WHAT THE TASK REQUIRES:
Look through the lines below and extract any with the word "computer".

EXCERPTED RECORDS:
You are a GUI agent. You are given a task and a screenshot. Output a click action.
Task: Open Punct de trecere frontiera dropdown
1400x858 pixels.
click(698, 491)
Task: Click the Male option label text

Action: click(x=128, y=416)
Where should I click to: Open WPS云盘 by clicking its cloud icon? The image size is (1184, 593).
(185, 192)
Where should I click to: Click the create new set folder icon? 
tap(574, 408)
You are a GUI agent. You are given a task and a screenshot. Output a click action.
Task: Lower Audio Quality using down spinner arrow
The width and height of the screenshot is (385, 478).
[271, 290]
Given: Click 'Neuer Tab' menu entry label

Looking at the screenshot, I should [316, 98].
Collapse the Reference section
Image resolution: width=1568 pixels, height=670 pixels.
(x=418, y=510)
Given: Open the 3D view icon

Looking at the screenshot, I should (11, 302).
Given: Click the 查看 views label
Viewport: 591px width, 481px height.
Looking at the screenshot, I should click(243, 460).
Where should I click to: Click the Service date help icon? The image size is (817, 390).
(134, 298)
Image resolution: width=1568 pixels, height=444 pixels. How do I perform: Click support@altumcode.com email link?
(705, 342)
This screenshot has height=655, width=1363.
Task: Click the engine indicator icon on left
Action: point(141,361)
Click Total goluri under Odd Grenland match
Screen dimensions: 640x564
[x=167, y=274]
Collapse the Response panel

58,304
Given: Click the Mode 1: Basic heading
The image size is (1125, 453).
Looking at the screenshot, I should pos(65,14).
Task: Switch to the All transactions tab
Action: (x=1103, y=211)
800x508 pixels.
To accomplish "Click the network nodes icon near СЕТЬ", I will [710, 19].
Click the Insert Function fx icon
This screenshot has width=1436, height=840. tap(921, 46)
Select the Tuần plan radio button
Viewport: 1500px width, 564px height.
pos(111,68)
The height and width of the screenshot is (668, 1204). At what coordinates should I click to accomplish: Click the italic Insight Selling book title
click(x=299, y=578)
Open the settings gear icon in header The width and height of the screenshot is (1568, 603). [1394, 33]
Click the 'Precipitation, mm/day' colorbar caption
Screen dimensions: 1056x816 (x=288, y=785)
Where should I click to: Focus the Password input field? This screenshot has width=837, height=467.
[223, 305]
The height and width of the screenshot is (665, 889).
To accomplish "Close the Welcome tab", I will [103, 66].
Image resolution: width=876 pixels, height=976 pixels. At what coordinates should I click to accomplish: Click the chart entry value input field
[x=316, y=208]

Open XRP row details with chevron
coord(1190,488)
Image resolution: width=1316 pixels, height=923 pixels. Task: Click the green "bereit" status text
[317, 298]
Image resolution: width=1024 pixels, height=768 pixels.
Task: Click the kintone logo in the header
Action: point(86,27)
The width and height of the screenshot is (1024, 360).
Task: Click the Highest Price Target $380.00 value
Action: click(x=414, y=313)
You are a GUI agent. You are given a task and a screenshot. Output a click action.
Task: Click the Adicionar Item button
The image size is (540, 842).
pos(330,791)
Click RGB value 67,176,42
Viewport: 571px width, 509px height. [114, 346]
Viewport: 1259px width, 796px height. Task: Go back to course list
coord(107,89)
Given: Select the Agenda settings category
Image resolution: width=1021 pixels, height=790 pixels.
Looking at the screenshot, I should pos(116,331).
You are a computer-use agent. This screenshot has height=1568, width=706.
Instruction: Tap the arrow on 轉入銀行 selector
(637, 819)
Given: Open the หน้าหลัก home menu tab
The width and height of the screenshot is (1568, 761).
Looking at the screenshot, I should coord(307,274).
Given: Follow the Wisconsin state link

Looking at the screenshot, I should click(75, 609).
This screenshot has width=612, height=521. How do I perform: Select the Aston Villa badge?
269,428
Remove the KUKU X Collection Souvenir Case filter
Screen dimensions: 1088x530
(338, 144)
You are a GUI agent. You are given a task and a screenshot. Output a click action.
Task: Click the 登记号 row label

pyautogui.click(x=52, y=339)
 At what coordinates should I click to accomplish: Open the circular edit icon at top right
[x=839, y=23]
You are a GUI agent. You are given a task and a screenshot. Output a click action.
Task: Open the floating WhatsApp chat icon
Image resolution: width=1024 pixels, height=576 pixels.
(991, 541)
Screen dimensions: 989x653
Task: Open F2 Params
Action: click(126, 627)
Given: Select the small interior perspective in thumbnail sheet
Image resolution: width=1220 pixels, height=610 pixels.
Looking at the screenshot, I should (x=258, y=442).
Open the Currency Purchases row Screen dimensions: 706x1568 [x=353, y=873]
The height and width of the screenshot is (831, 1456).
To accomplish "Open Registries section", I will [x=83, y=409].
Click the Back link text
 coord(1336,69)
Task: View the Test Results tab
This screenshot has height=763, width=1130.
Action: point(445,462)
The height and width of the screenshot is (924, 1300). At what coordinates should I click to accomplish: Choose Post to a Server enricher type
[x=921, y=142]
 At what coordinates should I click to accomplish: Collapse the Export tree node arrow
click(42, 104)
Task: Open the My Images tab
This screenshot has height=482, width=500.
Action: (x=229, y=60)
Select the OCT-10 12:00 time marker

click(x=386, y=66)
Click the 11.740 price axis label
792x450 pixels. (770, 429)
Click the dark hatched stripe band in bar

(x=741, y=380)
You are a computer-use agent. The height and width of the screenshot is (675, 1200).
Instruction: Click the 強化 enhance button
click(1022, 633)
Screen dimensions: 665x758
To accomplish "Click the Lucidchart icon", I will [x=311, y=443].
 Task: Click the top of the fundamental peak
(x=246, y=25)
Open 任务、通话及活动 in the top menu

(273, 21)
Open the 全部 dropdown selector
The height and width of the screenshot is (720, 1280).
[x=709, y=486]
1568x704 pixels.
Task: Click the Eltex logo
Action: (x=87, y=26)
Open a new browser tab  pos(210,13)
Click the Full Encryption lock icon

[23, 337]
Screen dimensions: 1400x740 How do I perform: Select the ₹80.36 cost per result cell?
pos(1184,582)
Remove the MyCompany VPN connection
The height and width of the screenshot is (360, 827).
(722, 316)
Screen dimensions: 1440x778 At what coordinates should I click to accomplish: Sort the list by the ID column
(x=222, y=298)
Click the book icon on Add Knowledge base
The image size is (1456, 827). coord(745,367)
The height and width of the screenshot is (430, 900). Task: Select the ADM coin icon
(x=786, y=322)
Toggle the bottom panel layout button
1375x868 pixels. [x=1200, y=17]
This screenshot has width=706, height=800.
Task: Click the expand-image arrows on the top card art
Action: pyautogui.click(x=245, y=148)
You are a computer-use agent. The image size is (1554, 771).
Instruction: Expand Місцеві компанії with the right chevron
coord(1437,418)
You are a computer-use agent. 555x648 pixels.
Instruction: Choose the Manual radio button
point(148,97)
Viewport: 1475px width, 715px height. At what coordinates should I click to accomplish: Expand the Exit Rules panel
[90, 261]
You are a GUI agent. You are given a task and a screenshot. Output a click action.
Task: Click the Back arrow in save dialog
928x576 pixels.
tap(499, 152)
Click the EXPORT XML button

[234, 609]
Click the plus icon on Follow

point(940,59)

ANSWER:
You are a computer-use agent. This screenshot has height=1568, width=706.
You are a computer-use agent. The height and width of the screenshot is (675, 1200).
You are a computer-use agent. The image size is (1554, 771).
You are a computer-use agent. 555x648 pixels.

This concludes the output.